- [Task requirements] An exact reproduction of every record is required.

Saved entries

*** Begin section ***

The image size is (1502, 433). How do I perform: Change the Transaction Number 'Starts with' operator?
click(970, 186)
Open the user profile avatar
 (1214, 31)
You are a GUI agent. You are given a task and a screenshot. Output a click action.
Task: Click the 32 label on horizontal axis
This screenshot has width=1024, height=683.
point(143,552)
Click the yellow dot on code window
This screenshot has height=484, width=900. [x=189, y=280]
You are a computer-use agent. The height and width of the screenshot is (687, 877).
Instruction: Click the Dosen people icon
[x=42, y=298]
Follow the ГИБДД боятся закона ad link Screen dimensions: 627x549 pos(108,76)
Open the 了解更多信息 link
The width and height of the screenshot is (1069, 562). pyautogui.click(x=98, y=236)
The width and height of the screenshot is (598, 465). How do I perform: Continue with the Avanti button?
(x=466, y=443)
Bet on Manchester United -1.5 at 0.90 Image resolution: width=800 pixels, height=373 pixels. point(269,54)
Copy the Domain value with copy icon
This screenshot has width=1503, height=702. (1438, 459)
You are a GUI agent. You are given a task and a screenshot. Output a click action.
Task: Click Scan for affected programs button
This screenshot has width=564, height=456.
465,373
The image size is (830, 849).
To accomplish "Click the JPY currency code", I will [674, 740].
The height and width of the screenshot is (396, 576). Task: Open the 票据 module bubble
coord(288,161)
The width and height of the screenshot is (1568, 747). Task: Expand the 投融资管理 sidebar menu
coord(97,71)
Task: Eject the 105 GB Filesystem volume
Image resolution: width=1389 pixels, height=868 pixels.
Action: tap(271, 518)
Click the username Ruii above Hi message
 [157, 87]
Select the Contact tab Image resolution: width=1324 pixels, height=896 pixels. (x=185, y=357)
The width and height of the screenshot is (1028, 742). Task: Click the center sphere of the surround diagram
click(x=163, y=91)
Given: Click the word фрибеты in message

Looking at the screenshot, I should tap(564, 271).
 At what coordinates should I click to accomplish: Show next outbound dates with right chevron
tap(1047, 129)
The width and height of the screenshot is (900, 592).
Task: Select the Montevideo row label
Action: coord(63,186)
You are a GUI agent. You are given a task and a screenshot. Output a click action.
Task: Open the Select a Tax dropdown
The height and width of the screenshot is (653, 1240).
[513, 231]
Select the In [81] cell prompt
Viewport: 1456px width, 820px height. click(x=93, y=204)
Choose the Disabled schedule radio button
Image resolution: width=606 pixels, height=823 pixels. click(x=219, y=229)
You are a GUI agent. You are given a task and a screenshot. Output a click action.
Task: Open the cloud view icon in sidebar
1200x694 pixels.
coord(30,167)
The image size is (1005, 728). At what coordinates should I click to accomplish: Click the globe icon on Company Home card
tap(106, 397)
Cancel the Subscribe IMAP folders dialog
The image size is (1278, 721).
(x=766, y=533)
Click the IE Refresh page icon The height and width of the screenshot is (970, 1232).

*** End section ***

- [Solution for this task]
The image size is (1502, 433). How do I perform: Change the Transaction Number 'Starts with' operator?
click(970, 186)
Open the user profile avatar
 (1214, 31)
You are a GUI agent. You are given a task and a screenshot. Output a click action.
Task: Click the 32 label on horizontal axis
This screenshot has width=1024, height=683.
point(143,552)
Click the yellow dot on code window
This screenshot has height=484, width=900. [x=189, y=280]
You are a computer-use agent. The height and width of the screenshot is (687, 877).
Instruction: Click the Dosen people icon
[x=42, y=298]
Follow the ГИБДД боятся закона ad link Screen dimensions: 627x549 pos(108,76)
Open the 了解更多信息 link
The width and height of the screenshot is (1069, 562). pyautogui.click(x=98, y=236)
The width and height of the screenshot is (598, 465). How do I perform: Continue with the Avanti button?
(x=466, y=443)
Bet on Manchester United -1.5 at 0.90 Image resolution: width=800 pixels, height=373 pixels. point(269,54)
Copy the Domain value with copy icon
This screenshot has width=1503, height=702. (1438, 459)
You are a GUI agent. You are given a task and a screenshot. Output a click action.
Task: Click Scan for affected programs button
This screenshot has width=564, height=456.
465,373
The image size is (830, 849).
To accomplish "Click the JPY currency code", I will [674, 740].
The height and width of the screenshot is (396, 576). Task: Open the 票据 module bubble
coord(288,161)
The width and height of the screenshot is (1568, 747). Task: Expand the 投融资管理 sidebar menu
coord(97,71)
Task: Eject the 105 GB Filesystem volume
Image resolution: width=1389 pixels, height=868 pixels.
Action: tap(271, 518)
Click the username Ruii above Hi message
 [157, 87]
Select the Contact tab Image resolution: width=1324 pixels, height=896 pixels. (x=185, y=357)
The width and height of the screenshot is (1028, 742). Task: Click the center sphere of the surround diagram
click(x=163, y=91)
Given: Click the word фрибеты in message

Looking at the screenshot, I should tap(564, 271).
 At what coordinates should I click to accomplish: Show next outbound dates with right chevron
tap(1047, 129)
The width and height of the screenshot is (900, 592).
Task: Select the Montevideo row label
Action: coord(63,186)
You are a GUI agent. You are given a task and a screenshot. Output a click action.
Task: Open the Select a Tax dropdown
The height and width of the screenshot is (653, 1240).
[513, 231]
Select the In [81] cell prompt
Viewport: 1456px width, 820px height. click(x=93, y=204)
Choose the Disabled schedule radio button
Image resolution: width=606 pixels, height=823 pixels. click(x=219, y=229)
You are a GUI agent. You are given a task and a screenshot. Output a click action.
Task: Open the cloud view icon in sidebar
1200x694 pixels.
coord(30,167)
The image size is (1005, 728). At what coordinates should I click to accomplish: Click the globe icon on Company Home card
tap(106, 397)
Cancel the Subscribe IMAP folders dialog
The image size is (1278, 721).
(x=766, y=533)
Click the IE Refresh page icon The height and width of the screenshot is (970, 1232).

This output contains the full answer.